● **STUDY TEXT**
High-polyphenol sorghum extract (HPE) enhances bacterial killing by RAW 264.7 macrophages. (A) Quantification L. pneumophila ∆flaA recovered from RAW 264.7 macrophages treated with either HPE (1.25 mg/mL) or vehicle control. (B) Quantification L. pneumophila ∆flaA recovered from RAW 264.7 macrophages treated with either 1.25 mg/mL, 0.625 mg/mL or volume equivalent vehicle. (C) Quantification L. pneumophila dotA::Tn recovered from RAW 264.7 macrophages treated with either 1.25 mg/mL, 0.625 mg/mL or volume equivalent vehicle. Colony forming units (CFU) were enumerated at the indicated times post-infection. Data are presented as mean ± standard deviation (s.d.) of samples in triplicates. Asterisks denote statistical significance (**P < 0.01, *P < 0.05) by Students t-test compared to vehicle control. Data are representative of at least two independent experiments.
We subsequently evaluated whether HPE-mediated growth defects were restricted to replicating bacteria. RAW264.7 cells were treated with either vehicle control, 0.625 mg/mL, or 1.25 mg/mL HPE and infected with a strain of L. pneumophila with a loss-of-function mutation in dotA (dotA::Tn), which encodes a component of the Dot/Icm secretion system that is essential for effector translocation and thus bacterial intracellular replication. Although not replicating, the dotA::Tn strain persists within RAW 264.7 treated with vehicle control up to 48 h; however, this strain was cleared more rapidly from RAW 264.7 cells treated with HPE in a dose-dependent manner (Fig 1C). These data suggest that HPE-treatment enhances the microbicidal activity of RAW 264.7 cells.

● **WHAT NEEDS TO BE DONE**
Rewrite the sorghum extract text from "High-polyphenol sorghum extract" to "two independent experiments.", substituting "immune cells" for "macrophages".

● **EXTRACTED RECORDS**
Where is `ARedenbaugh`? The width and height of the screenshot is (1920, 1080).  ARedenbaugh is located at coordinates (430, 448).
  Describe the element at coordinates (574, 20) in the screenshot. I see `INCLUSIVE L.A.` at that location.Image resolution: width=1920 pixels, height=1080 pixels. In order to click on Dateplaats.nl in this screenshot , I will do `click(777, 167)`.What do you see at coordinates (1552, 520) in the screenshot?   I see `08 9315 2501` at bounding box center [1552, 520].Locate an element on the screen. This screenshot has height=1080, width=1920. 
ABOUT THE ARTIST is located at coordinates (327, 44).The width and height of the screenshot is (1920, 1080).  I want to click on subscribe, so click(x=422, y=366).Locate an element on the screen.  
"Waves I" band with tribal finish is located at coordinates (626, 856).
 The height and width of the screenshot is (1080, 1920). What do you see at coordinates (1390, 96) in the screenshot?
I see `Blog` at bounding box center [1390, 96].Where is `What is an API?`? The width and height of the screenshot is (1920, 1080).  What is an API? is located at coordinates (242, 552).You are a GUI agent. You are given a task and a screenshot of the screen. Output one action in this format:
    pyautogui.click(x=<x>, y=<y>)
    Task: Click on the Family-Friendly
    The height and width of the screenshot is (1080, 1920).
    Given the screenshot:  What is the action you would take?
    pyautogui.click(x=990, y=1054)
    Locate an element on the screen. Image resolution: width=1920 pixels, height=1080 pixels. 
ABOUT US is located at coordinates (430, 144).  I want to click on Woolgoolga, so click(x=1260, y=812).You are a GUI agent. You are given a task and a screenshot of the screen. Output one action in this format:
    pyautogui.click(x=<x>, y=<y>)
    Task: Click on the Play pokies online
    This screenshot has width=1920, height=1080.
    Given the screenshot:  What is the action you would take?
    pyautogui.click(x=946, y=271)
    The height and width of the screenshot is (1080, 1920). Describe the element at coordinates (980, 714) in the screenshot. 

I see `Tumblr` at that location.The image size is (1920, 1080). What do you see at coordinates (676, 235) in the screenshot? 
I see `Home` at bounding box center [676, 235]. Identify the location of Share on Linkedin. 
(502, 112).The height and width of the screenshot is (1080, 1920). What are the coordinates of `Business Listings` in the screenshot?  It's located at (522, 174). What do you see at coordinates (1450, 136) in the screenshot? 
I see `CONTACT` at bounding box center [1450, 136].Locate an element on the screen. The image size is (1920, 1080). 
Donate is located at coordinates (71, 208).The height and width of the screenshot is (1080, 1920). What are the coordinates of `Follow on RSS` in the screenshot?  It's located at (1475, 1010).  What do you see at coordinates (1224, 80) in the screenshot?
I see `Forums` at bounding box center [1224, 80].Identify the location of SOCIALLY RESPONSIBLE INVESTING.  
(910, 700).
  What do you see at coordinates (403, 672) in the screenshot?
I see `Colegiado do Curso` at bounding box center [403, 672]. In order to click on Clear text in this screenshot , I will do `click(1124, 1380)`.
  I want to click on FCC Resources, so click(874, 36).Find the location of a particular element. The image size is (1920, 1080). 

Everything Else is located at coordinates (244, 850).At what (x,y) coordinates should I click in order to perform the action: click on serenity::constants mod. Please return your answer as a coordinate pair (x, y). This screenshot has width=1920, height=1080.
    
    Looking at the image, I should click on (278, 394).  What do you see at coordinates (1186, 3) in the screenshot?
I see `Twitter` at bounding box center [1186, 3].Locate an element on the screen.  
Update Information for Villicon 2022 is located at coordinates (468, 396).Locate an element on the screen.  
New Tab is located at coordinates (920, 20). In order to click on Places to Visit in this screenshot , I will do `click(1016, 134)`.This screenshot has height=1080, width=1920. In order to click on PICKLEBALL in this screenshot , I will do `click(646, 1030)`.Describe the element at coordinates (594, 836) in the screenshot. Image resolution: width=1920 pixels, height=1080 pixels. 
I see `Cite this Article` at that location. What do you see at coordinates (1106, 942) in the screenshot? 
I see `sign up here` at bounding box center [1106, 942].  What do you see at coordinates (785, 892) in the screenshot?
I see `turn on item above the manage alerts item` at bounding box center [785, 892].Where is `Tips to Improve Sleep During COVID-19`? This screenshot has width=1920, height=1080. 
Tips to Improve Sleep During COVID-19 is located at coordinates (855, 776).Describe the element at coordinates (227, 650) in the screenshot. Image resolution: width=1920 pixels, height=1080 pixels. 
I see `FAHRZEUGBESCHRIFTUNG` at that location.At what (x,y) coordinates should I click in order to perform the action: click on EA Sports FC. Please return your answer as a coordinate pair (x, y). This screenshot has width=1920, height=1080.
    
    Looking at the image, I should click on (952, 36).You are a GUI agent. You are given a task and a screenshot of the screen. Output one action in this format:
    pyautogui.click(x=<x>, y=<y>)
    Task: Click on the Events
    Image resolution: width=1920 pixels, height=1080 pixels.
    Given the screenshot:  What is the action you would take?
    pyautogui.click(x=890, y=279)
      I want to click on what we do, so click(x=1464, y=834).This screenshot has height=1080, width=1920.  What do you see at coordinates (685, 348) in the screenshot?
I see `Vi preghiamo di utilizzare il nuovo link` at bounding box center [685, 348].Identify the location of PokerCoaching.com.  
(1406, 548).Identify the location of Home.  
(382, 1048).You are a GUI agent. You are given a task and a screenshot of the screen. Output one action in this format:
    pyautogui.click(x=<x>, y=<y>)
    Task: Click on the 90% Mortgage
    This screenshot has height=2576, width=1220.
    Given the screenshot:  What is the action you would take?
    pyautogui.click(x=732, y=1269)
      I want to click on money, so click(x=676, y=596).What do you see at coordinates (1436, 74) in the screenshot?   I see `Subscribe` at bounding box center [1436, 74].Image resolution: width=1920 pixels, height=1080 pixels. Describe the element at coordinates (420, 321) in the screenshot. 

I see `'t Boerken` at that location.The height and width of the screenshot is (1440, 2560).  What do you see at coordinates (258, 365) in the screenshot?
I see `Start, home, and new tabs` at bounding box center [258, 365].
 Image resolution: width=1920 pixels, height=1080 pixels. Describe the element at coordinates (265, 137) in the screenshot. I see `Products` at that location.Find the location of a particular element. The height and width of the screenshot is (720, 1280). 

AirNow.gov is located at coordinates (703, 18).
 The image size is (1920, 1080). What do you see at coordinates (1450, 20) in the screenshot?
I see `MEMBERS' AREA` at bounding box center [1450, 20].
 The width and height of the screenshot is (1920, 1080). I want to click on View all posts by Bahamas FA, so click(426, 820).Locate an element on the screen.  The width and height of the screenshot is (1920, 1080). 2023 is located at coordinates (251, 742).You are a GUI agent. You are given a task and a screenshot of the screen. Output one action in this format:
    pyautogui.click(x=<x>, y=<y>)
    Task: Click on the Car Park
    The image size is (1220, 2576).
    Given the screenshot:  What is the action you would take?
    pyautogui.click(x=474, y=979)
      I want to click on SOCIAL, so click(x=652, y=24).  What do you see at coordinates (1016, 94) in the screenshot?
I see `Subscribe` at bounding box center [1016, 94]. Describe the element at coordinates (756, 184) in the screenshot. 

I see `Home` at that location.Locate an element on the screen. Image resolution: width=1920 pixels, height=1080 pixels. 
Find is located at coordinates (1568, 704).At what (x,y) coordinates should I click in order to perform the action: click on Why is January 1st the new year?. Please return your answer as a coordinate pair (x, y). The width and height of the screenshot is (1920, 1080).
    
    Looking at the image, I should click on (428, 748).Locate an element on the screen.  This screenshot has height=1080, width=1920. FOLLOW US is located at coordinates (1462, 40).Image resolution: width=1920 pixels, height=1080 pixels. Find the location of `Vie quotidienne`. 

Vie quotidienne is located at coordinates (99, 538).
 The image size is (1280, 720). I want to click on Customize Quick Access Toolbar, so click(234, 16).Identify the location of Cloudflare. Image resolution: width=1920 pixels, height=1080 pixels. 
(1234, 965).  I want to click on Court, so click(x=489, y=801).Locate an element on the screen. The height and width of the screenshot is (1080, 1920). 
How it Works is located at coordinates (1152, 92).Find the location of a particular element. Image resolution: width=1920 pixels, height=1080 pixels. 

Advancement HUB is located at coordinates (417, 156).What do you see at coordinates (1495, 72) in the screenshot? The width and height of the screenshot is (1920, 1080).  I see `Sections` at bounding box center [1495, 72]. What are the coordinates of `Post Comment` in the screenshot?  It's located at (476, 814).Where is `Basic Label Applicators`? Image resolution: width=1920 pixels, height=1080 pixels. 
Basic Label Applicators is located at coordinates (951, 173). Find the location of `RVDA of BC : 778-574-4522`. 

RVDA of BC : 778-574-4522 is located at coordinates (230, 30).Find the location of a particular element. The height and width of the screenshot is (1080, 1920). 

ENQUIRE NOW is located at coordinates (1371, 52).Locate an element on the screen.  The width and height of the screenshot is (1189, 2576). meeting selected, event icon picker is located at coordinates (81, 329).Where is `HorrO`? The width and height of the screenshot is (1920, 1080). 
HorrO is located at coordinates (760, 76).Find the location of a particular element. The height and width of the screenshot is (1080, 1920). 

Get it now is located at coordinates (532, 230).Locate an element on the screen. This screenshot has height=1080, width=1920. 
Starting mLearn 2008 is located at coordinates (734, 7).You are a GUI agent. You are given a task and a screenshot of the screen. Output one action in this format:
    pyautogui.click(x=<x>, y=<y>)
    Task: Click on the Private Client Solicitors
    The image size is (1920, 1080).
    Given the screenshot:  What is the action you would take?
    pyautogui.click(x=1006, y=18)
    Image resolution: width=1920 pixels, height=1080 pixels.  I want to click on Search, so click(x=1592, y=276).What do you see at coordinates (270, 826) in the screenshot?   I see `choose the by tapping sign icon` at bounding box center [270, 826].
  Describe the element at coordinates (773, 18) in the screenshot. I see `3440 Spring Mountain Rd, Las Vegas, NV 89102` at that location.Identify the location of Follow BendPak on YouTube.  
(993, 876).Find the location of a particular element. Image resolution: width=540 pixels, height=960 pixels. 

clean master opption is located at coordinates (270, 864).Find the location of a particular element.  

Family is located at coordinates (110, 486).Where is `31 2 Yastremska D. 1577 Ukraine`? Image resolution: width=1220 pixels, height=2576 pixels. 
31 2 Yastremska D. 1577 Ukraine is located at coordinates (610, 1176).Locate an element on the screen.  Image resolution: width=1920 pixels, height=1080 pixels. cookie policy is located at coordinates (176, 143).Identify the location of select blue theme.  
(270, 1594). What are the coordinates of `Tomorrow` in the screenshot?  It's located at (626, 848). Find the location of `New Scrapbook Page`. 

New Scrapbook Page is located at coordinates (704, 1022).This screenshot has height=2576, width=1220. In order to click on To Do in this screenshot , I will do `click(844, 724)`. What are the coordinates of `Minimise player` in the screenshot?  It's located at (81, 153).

● **RESULT OF THE EXERCISE**
High-polyphenol sorghum extract (HPE) enhances bacterial killing by RAW 264.7 immune cells. (A) Quantification L. pneumophila ∆flaA recovered from RAW 264.7 immune cells treated with either HPE (1.25 mg/mL) or vehicle control. (B) Quantification L. pneumophila ∆flaA recovered from RAW 264.7 immune cells treated with either 1.25 mg/mL, 0.625 mg/mL or volume equivalent vehicle. (C) Quantification L. pneumophila dotA::Tn recovered from RAW 264.7 immune cells treated with either 1.25 mg/mL, 0.625 mg/mL or volume equivalent vehicle. Colony forming units (CFU) were enumerated at the indicated times post-infection. Data are presented as mean ± standard deviation (s.d.) of samples in triplicates. Asterisks denote statistical significance (**P < 0.01, *P < 0.05) by Students t-test compared to vehicle control. Data are representative of at least two independent experiments.